Receptivity reaches a high point. Everything you hear and see confirms that you are on the right track.

My daughter showed me a paper she wrote for her AP English class. It made perfect sense in terms of my pedagogical approach to raising her to be a writer, musician, and artist. In my own image (fortunately or unfortunately), but very different from me in numerous ways. A key scene in her paper is when she is hearing an explanation of "Pictures in an Exhibition" in a music-appreciation class in elementary school. She hears the convergence between sounds and images and something reaches the level of Joycean epiphany in her head. (The paper was supposed be inspired by Portrait of the Artist). The paper ends with her choosing an instrument to play for band. I ask her (in the paper) whether she wants to play jazz or classical. She says "both."

So all of a sudden, my life makes sense to me. I should treat my students like my daughter. When I take her to Starbucks, that is like what happened when I went with my dad to Fluffy Donuts when I was the same age as she is now. My dad loved music, art, and literature just like I do, and he was an academic.

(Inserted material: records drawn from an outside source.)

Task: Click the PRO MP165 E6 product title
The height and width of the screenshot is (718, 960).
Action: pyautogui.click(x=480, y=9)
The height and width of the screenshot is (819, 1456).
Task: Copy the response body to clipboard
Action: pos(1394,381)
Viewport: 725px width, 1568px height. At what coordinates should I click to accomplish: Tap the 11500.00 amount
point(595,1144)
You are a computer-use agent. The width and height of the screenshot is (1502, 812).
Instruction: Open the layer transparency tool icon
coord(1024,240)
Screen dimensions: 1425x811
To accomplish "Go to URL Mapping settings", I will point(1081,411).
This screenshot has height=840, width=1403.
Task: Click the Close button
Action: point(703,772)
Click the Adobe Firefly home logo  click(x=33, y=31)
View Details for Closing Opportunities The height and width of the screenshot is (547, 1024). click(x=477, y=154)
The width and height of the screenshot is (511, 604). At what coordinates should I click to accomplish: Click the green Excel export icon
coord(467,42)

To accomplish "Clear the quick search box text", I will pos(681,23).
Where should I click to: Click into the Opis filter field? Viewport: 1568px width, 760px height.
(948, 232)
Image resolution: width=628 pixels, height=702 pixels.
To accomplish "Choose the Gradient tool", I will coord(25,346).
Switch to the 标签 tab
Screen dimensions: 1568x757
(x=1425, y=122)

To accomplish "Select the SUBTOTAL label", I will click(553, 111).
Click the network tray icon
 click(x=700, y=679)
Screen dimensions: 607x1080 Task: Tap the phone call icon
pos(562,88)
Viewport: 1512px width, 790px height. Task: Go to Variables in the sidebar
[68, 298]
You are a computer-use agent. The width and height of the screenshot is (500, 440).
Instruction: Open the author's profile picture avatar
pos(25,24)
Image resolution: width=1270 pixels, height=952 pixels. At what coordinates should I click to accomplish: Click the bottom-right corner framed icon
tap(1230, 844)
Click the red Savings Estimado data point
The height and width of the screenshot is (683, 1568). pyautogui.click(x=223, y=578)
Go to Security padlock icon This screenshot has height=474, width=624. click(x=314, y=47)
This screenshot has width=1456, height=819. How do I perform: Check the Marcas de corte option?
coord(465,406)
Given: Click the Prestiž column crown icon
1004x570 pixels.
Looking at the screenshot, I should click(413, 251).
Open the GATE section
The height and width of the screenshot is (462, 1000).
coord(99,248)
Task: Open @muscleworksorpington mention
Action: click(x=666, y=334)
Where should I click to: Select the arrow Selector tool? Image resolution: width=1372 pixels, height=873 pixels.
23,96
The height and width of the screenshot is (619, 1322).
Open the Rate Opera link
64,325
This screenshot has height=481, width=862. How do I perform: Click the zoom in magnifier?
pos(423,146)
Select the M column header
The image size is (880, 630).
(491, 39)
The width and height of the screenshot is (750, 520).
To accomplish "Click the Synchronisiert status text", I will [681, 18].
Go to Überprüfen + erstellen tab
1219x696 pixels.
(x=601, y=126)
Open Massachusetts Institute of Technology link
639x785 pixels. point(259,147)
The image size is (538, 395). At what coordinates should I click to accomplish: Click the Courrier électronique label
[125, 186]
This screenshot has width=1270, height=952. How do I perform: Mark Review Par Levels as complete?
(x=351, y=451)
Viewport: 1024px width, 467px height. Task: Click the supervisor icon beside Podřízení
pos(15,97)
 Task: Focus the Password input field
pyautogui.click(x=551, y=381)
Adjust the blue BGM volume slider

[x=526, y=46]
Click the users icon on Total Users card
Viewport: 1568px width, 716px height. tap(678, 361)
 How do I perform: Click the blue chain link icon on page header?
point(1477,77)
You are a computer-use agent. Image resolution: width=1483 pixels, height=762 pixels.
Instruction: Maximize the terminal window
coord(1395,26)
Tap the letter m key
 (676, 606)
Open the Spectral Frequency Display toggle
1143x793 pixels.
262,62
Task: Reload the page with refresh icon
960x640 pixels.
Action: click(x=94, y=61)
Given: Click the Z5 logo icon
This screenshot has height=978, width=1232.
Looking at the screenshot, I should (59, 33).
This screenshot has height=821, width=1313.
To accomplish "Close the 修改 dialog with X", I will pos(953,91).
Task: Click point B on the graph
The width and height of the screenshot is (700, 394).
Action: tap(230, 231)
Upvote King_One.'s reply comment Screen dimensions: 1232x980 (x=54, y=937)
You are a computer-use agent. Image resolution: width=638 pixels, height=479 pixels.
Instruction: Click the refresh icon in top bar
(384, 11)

"Transmission" is not the communication of information as in the "banking model" of education, but the handing down (tradition) of a way of receiving or appreciating these things that are so important to us.

4 comments:

Anonymous said...

Yay for convergence and receptivity.

On teaching, my father always claims people learn things by contact (transmission as opposed to banking) *and* that that is why education for the masses is not possible -- insufficient number of contact hours.

I am less pessimistic.

Clarissa said...

" It made perfect sense in terms of my pedagogical approach to raising her to be a writer, musician, and artist. In my own image (fortunately or unfortunately), but very different from me in numerous ways. "

- Are you going to be blogging about this?? Please do! Finding posts written by parents who are not insane is extremely difficult.

Jonathan said...

Not too much. There are privacy concerns since I don't blog anonymously. I need to protect privacy of myself, my daughter, and former spouse. Also, I don't like presenting myself as the ideal father. I get suspicious about people who think they are such great parents but project all sorts of harmful stuff onto their children. I don't want to be that guy. A lot of what I did was just leave her alone when she needed that, but now it becomes apparent how like me she is.

Clarissa said...

"A lot of what I did was just leave her alone when she needed that"

- If only more parents knew how to do that.